Families of servicemen condemn £47m bonuses for MoD staff as ‘obscene’Sadie Gray

Families of servicemen killed or injured in Afghanistan and Iraq have been angered by the disclosure that Ministry of Defence civil servants were awarded more than £47 million this year in performance-related bonuses.

Hazel Hunt, whose 21-year-old son died in Helmand province in August, described the bonuses as “obscene”. Families said the money would be better spent on kit for frontline troops.

In a written reply to Liam Fox, the Shadow Defence Secretary, Kevan Jones, a junior Defence Minister, revealed that MoD staff received bonuses totalling £47,283,853 in the seven months from April to October. Last year £52.9 million was paid in bonuses.
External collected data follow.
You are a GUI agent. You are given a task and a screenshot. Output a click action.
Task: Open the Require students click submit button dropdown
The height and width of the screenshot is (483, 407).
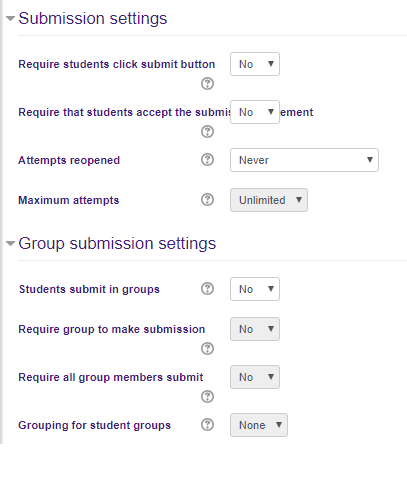(x=255, y=64)
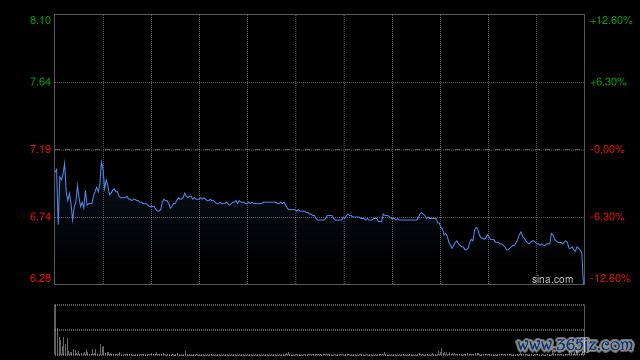This screenshot has width=640, height=360.
Task: Click the dotted line across the volume panel
Action: click(x=320, y=330)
Some 50,000 staff would share the bonus, the MoD said, on average receiving less than £1,000 each. Two senior officials were believed to be in line for payouts of £17,000, which is more than a year’s basic pay for a private soldier who is not on an operational tour. “These pay awards are met from within salary budget and have no impact on the operational or equipment budget,” a spokesman said.

Mrs Hunt, 50, whose son Private Richard Hunt died in August after being caught in an explosion while on patrol in Helmand with the 2nd Battalion the Royal Welsh, said that the civil servants “are not delivering and I think it is obscene they have got such bonuses while our troops are being short-changed, not only in equipment but also in the fact that my son was barely on £17,000 a year.

“When you consider the risk they are running of being killed ... how many civil servants would volunteer for that?”

Private Darren Bonner, 31, was killed in 2007 by a landmine explosion in southern Afghanistan, where he was serving with the 1st Battalion The Royal Anglian Regiment. His mother, Christine, said: “It makes me cross to think we are fighting like crazy to get them the special equipment and kit they need when people are getting money for old rope.”

Phil Cooper, whose badly injured son Jamie received £200,000 in compensation for wounds received in Iraq, said that news of the bonuses had left him “laughing with astonishment”.

“What exactly have they done to earn that?” asked Mr Cooper, 50, of Bristol. “That money might not buy much in the way of helicopters but it could buy a lot in way of personal armour for troops on the ground.”

Last night Dr Fox said: “At a time when the department is reeling from the Nimrod report, many in the Armed Forces will be aghast that bonuses are being paid on the basis of ‘outstanding performance’. This will only increase the view that the Armed Forces and the MoD administration are hugely out of balance.”